## [Assigned task]
Using the entries below, write out the line with "일신교 (57, 981)", the line with "Serviços (44, 875)", and every line in between, exactly as each is written.

Collected data
________________________________________

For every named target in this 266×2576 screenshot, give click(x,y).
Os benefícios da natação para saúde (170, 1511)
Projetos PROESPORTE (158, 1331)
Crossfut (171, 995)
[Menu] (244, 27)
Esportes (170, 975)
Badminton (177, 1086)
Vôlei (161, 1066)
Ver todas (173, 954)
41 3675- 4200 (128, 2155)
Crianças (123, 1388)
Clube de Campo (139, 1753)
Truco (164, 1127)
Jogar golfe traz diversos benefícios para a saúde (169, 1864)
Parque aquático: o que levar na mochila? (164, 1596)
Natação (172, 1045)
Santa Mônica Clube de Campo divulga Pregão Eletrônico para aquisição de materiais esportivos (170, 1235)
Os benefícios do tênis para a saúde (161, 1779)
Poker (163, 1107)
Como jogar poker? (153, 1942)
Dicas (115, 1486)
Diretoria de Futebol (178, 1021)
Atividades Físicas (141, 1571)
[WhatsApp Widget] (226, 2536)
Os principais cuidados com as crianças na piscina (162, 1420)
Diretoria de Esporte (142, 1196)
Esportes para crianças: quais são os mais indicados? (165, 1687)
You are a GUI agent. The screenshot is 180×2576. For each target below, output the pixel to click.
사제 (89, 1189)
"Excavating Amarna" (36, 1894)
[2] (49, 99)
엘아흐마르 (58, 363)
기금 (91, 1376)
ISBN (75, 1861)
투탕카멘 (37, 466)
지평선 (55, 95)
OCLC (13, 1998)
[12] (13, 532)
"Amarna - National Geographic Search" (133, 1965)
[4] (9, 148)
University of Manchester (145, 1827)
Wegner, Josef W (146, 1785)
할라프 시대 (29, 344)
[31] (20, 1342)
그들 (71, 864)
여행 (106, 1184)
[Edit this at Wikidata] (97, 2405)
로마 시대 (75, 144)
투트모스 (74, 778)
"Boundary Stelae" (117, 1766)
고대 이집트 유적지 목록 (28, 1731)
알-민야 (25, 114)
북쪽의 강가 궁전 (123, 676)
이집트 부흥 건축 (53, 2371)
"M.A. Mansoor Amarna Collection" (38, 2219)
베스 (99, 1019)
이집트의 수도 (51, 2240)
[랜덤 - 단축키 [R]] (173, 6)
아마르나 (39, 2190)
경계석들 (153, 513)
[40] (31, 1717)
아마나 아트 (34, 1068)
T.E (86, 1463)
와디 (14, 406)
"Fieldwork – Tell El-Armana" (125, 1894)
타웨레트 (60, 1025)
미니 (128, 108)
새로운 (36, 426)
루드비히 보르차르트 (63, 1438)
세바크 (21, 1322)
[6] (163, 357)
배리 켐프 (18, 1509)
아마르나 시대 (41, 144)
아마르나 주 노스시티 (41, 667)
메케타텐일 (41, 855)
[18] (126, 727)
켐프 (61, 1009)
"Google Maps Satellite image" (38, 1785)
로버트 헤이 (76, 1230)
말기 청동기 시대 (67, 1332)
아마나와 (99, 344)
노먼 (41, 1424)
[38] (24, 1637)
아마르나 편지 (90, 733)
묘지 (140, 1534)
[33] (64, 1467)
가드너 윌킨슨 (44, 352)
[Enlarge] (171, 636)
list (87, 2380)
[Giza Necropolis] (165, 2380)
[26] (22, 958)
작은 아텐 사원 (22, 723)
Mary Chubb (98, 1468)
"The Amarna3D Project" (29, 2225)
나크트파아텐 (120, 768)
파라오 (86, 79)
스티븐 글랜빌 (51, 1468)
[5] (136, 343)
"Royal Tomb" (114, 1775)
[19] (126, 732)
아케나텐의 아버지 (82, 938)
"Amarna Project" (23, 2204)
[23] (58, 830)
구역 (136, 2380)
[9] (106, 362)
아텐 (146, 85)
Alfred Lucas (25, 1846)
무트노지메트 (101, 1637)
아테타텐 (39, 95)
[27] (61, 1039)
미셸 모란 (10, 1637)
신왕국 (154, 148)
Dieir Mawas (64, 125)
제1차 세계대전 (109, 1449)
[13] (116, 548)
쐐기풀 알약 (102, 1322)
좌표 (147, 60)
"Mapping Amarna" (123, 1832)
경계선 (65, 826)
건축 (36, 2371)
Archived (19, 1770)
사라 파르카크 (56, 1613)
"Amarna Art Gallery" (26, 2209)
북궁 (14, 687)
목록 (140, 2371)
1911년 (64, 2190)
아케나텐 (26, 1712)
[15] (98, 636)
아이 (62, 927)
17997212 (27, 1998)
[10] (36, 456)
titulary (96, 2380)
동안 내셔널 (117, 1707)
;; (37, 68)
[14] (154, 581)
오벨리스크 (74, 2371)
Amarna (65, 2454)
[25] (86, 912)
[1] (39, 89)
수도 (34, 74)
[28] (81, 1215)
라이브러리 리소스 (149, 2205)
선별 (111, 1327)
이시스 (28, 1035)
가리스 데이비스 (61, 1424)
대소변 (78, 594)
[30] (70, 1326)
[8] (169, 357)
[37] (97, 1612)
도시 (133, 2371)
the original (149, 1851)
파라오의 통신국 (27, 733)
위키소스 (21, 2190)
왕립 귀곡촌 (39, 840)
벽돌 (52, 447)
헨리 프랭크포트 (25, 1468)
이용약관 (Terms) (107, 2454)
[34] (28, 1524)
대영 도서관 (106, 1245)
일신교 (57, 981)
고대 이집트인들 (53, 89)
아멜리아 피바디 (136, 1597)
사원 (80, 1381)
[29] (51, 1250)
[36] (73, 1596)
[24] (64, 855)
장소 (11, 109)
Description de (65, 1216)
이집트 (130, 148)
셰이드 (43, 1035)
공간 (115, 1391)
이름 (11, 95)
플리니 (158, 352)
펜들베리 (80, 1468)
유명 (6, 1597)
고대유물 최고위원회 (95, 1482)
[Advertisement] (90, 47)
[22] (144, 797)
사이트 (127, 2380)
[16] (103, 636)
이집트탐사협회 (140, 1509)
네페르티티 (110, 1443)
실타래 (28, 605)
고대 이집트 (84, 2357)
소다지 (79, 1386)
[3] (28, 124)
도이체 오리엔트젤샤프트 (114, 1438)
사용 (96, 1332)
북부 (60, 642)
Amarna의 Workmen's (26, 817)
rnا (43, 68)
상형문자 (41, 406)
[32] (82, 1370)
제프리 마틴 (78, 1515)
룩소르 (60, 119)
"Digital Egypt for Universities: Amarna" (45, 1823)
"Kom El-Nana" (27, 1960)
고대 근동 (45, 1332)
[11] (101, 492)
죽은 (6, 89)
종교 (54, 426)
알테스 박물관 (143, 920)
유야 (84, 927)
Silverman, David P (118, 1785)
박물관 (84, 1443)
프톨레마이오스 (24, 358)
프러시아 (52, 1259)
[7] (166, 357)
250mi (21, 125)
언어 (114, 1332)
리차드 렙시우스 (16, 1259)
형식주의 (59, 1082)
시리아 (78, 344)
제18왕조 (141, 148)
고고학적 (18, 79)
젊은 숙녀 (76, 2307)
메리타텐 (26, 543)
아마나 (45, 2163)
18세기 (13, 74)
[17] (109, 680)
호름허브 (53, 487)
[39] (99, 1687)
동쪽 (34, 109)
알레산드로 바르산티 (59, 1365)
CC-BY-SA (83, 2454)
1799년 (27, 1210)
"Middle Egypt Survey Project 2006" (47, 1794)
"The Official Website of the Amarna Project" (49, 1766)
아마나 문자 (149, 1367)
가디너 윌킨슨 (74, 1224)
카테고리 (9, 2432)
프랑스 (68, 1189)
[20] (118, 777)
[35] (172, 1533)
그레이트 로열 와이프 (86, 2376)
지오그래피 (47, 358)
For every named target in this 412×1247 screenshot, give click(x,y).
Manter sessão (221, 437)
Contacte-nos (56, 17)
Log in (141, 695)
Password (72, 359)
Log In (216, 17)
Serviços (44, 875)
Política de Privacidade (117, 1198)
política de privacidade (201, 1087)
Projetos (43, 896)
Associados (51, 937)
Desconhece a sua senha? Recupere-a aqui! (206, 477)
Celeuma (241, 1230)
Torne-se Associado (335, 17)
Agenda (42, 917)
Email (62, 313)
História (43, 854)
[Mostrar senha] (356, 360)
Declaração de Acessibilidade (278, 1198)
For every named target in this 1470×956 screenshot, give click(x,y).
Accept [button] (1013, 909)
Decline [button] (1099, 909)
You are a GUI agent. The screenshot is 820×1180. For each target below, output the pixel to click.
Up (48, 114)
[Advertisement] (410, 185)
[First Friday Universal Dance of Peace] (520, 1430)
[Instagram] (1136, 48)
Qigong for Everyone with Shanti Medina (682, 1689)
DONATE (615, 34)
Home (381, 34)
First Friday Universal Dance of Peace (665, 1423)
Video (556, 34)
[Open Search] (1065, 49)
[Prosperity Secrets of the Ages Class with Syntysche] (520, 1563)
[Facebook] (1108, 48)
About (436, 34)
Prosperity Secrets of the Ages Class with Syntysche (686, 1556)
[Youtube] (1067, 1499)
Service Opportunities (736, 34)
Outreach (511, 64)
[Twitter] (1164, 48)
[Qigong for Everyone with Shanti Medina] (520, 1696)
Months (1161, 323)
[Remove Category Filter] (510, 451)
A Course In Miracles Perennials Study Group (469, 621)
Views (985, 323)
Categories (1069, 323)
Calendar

________________________________________

## [Solution to the problem]
일신교 (57, 981)
고대 이집트인들 (53, 89)
아멜리아 피바디 (136, 1597)
사원 (80, 1381)
[29] (51, 1250)
[36] (73, 1596)
[24] (64, 855)
장소 (11, 109)
Description de (65, 1216)
이집트 (130, 148)
셰이드 (43, 1035)
공간 (115, 1391)
이름 (11, 95)
플리니 (158, 352)
펜들베리 (80, 1468)
유명 (6, 1597)
고대유물 최고위원회 (95, 1482)
[Advertisement] (90, 47)
[22] (144, 797)
사이트 (127, 2380)
[16] (103, 636)
이집트탐사협회 (140, 1509)
네페르티티 (110, 1443)
실타래 (28, 605)
고대 이집트 (84, 2357)
소다지 (79, 1386)
[3] (28, 124)
도이체 오리엔트젤샤프트 (114, 1438)
사용 (96, 1332)
북부 (60, 642)
Amarna의 Workmen's (26, 817)
rnا (43, 68)
상형문자 (41, 406)
[32] (82, 1370)
제프리 마틴 (78, 1515)
룩소르 (60, 119)
"Digital Egypt for Universities: Amarna" (45, 1823)
"Kom El-Nana" (27, 1960)
고대 근동 (45, 1332)
[11] (101, 492)
죽은 (6, 89)
종교 (54, 426)
알테스 박물관 (143, 920)
유야 (84, 927)
Silverman, David P (118, 1785)
박물관 (84, 1443)
프톨레마이오스 (24, 358)
프러시아 (52, 1259)
[7] (166, 357)
250mi (21, 125)
언어 (114, 1332)
리차드 렙시우스 (16, 1259)
형식주의 (59, 1082)
시리아 (78, 344)
제18왕조 (141, 148)
고고학적 (18, 79)
젊은 숙녀 (76, 2307)
메리타텐 (26, 543)
아마나 (45, 2163)
18세기 (13, 74)
[17] (109, 680)
호름허브 (53, 487)
[39] (99, 1687)
동쪽 (34, 109)
알레산드로 바르산티 (59, 1365)
CC-BY-SA (83, 2454)
1799년 (27, 1210)
"Middle Egypt Survey Project 2006" (47, 1794)
"The Official Website of the Amarna Project" (49, 1766)
아마나 문자 (149, 1367)
가디너 윌킨슨 (74, 1224)
카테고리 (9, 2432)
프랑스 (68, 1189)
[20] (118, 777)
[35] (172, 1533)
그레이트 로열 와이프 (86, 2376)
지오그래피 (47, 358)
For every named target in this 412×1247 screenshot, give click(x,y).
Manter sessão (221, 437)
Contacte-nos (56, 17)
Log in (141, 695)
Password (72, 359)
Log In (216, 17)
Serviços (44, 875)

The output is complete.